Com o país se capitalizando inicialmente a partir de fora, prosperam os empresários, o erário, e finalmente o povo. Quando o estado, no entanto, por motivos ideológicos deixa de usar o erário para simplesmente cobrir as obrigações básicas de seu contrato social, vulgarmente conhecido como Constituição ou Carta Magna, e usa os recursos arrecadados para desenvolver o capitalismo de estado, a história moderna e atual tem mostrado que o trem nacional enveredou por uma linha que termina num abismo que condena o país ao retrocesso à sua primitiva situação. A isso se dá o nome genérico de “socialismo”. Quando, por outro lado, o estado deixa o processo econômico operar por suas leis próprias, basicamente aos cuidados do setor privado, corrigindo-lhes apenas os seus desvios e aberrações – como os oligopólios, monopólios e cartéis, por exemplos – apenas se beneficiando de seus resultados e usa tais recursos para melhorar as condições básicas de sua população, oferecendo serviços públicos pelo menos decentes às pessoas, então o progresso vira uma bola de neve e dá origem a países que o mundo jamais terá interesse em que desapareçam.

Não é só o trabalho das pessoas envolvidas no processo produtivo, mas também o seu modo de vida. A proximidade dos trabalhadores com seus locais de produção ajudam a manter o tecido social íntegro, ao passo que, quando os que trabalham têm que se deslocar por grandes distâncias para chegarem aos seus locais de trabalho isso tende a deteriorá-lo. Mas, quando esse e outros problemas são solucionados pelo empresário com a ajuda do governo interessado no aumento da produção e em melhores condições de vida, as oportunidades começam a se multiplicar, a vida tradicional praticamente desaparece e, em seu lugar surge um meio de vida superior, que é proporcionado pela eficiência do capitalismo privado moderno. Um capitalismo que os filósofos do socialismo jamais conheceram mas que foi moldado, em parte, por suas ideias.

Os trabalhadores, ainda por mais que queiram melhorar de vida, lembrar-se-ão de quão ruim era a sua situação anterior e reconhecerão o quão melhor poderá ser no futuro se o progresso for sustentado. Um exemplo disso foi o modo como se desenvolveu a imigração americana, sendo que, até hoje muitas pessoas tentam sair de economias e políticas ruins para tentar uma melhor sorte imigrando para os EUA. Os trabalhadores arranjavam sua vontade de trabalhar por longas horas e por baixos salários, porque sabiam que, mesmo que suas vidas fossem difíceis, eram, no entanto, melhores do que as que levavam em seus países e isso lhes trazia a esperança de que seus filhos e, com alguma sorte, eles próprios pudessem enriquecer ou mesmo levar suas vidas em melhores padrões como consequência do progresso econômico e da liberdade política existente na América.
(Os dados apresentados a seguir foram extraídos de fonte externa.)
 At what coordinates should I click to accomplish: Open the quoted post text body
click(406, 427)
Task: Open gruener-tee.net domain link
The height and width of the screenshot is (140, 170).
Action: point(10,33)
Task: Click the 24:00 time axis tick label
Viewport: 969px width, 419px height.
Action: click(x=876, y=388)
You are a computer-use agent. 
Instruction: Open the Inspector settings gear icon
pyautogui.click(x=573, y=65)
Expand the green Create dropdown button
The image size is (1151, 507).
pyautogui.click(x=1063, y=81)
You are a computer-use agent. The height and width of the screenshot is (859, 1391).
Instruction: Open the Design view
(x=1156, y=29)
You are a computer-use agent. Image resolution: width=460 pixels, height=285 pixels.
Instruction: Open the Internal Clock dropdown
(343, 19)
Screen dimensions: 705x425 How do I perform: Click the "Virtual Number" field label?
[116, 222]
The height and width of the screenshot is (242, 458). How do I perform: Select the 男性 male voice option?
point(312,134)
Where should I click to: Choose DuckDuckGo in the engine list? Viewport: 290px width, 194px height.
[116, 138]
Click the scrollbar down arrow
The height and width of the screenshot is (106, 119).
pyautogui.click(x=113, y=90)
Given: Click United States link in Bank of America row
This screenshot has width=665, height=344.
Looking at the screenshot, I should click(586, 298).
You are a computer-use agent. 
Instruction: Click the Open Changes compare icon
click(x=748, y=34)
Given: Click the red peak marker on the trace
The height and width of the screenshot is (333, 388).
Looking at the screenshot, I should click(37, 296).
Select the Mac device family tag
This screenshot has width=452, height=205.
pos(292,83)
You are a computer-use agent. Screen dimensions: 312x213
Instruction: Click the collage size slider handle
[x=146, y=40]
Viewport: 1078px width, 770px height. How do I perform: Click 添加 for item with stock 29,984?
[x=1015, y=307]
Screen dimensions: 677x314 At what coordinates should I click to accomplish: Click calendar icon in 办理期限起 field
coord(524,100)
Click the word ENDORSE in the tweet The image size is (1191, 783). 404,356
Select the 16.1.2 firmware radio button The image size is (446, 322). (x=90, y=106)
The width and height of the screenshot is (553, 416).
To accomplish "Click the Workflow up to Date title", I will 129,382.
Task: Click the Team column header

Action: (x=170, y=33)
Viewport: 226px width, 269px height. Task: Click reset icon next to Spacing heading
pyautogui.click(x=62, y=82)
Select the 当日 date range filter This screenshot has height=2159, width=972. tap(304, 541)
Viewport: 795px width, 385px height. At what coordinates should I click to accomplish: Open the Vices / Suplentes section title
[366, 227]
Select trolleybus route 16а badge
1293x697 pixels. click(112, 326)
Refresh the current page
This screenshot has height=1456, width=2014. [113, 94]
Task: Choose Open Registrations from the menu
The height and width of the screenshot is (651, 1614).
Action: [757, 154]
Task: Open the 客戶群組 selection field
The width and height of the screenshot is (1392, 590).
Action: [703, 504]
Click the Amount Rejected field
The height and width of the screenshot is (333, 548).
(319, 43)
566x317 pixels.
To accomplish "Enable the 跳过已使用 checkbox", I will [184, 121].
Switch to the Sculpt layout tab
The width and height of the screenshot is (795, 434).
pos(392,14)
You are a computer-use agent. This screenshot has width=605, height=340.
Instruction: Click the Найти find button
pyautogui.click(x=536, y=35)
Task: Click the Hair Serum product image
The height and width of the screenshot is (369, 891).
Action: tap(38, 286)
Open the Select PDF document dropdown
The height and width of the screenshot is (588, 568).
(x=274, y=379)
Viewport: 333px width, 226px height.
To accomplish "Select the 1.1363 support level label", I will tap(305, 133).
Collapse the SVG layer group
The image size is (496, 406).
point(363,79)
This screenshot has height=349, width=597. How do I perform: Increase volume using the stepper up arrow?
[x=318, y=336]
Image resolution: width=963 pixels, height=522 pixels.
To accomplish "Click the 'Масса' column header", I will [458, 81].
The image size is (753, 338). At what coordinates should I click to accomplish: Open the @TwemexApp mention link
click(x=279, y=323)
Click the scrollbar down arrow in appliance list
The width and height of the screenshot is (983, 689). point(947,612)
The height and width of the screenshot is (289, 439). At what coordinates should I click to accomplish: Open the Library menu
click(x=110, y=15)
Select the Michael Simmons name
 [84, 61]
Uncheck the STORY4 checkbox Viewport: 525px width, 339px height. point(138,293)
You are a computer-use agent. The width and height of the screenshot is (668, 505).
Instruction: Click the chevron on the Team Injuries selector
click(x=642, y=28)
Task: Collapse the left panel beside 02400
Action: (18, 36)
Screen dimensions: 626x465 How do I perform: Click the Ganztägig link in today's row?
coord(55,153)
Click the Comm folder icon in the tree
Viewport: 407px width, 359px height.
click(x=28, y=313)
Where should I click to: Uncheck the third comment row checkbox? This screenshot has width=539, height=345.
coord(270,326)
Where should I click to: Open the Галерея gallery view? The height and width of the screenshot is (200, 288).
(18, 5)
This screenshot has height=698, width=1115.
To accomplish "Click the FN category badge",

À medida que o processo amadurece, os baixos salários vão aumentando – produzir produtos simples para o Mercado mundial não é tão lucrativo como produzir produtos mais sofisticados e com maior valor agregado – e a taxa de crescimento diminui em favor de lucros mais previsíveis a partir de mercadorias e serviços mais complexos. Todas as nações passam por tal processo e a China não é uma exceção. Essa é sempre a hora mais perigosa para um país. O Japão se houve muito bem em lidar com ela. Já a China tem desafios muito mais complexos, não apenas pelo seu tamanho, mas, principalmente, pelo fato de não saber transformar progresso e maior ganho social, o que só se consegue com níveis de liberdade individual bem maior do que exercita.

O GRUPO DOS DEZESSEIS
Na verdade, a China está no limiar de passagem de sua era de baixos salários e alto crescimento, para um tempo em que terá que se acomodar a um crescimento menor, mas, possivelmente, com uma mão de obra melhor remunerada. Nesse ambiente, entretanto, o que se vê é o enriquecimento de pessoas ligadas diretamente ao politiburo de Pequim, que constituem uma reduzida burguesia comunista e que, não raro aprendem a tirar vantagem da corrupção sistêmica desse tipo de regime político e, frequentemente, em função da baixa segurança jurídica que o regime garante aos capitais acumulados, estão enviando-os para investimentos privados no exterior, principalmente no Ocidente.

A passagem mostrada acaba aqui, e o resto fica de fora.